Auf der Hauptschule wollte ich unbedingt studieren - Ägyptologie, Anthropologie, Archäologie, Paläontologie, ... Habe mich zeitweise als Lara Croft gegeben, saß mit Springern, Sonnenbrille und englischer Zeitung im Englischunterricht und habe meine Lehrer provoziert und Tests und Arbeiten mit "angehende Archäologin xxxxx xxxxxx" unterschrieben... :D
Ich bin exzentrisch und nonkonformistisch, grundehrlich, extrem sensibel und ängstlich, ziemlich hilfsbereit, perfektionistisch, kritisch und wehleidig, mal manisch, mal depressiv, äußerst chaotisch, sehr tierlieb, habe gravierende Selbstzweifel und keinen Sinn für Normen, hänge sehr der Vergangenheit und nichtgenutzten Gelegenheiten sowie Fehlentscheidungen nach, neige zu Egozentrik und Narzissmus und leide regelrecht unter meinem enormen Gerechtigkeitssinn.
Ich betrachte mich beispielsweise als vom Staat zum Studienabbruch genötigt, weil dieser mich als von weniger als ALGII Arbeitende zur Zahlung von Rundfunkgebühren nötigt, weil ich den Leistungsnachweis für BAföG nicht erbringen konnte und damit keinen "Befreiungsgrund" nachweisen kann - obwohl der noch lebende Teil meiner Familie so arm ist, dass er unterhalb des ALGII-Niveaus lebt.
Eigentlich hatte ich Anspruch auf den Höchstsatz - von jetzt an - 5. Semester, und es erwarten mich noch garantiert vier, die durchschnittliche Studiendauer beträgt in meinem Studiengang 9 Semester, und ich bin diverser chronischer Erkrankungen wegen nur eingeschränkt studierfähig und muss jetzt auch noch parallel dazu arbeiten -; dieser wurde mir nun komplett gestrichen.

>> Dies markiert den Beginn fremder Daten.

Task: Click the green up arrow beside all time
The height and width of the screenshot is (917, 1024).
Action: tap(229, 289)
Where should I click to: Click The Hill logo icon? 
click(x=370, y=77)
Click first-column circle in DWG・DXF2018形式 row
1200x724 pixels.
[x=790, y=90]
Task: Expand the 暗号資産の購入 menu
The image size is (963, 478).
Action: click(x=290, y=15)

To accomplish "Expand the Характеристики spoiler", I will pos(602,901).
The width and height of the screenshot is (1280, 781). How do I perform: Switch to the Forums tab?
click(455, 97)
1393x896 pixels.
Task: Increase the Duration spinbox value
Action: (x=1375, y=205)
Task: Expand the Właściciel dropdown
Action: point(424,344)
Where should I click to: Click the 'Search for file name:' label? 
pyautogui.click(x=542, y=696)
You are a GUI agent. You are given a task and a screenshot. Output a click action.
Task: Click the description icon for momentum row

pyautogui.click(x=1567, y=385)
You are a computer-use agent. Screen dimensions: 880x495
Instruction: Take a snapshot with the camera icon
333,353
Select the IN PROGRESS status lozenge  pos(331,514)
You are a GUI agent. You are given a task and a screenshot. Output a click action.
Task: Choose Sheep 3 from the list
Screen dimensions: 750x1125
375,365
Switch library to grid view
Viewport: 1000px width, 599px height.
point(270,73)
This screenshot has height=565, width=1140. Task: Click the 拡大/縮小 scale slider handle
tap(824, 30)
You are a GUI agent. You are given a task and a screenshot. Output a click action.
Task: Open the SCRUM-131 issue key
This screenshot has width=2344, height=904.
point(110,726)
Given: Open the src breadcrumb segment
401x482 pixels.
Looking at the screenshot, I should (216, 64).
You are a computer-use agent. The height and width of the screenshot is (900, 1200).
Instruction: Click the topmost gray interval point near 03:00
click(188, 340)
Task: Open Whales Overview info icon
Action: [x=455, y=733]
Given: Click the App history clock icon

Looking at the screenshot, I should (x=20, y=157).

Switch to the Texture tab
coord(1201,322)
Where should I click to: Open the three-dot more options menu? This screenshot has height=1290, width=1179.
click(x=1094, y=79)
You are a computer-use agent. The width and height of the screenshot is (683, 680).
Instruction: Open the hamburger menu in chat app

Und die scheinbar einzigen Leute, die Verständnis für meine Situation haben, sind ebenfalls intelligente ADSler :D
Aufgrund meines auf der Hauptschule anerzogenen Autoritätenhasses gehe ich heute nahezu nie zu Ärzten. Ich nehme keine verschreibungspflichtigen Medikamente, weil mein Freiheitsdrang und das Bedürfnis, mich betreffende Belange selbst entscheiden zu dürfen, zu ausgeprägt sind.
Aber gut, die letzten Widrigkeiten werde ich auch noch überwinden. Ständig hört man dämliche Kommentare, die besagen, es müsse nicht jeder studieren - recht haben sie! Viele, die studieren, sollten es besser lassen. Bei Werdegängen wie dem meinen erwarte ich aber, dass ich studieren und mein Studium auch beenden kann.
Daher werde ich mir weiterhin nicht die Butter vom Brot nehmen lassen und meine Ausbildung ordnungsemäß beenden.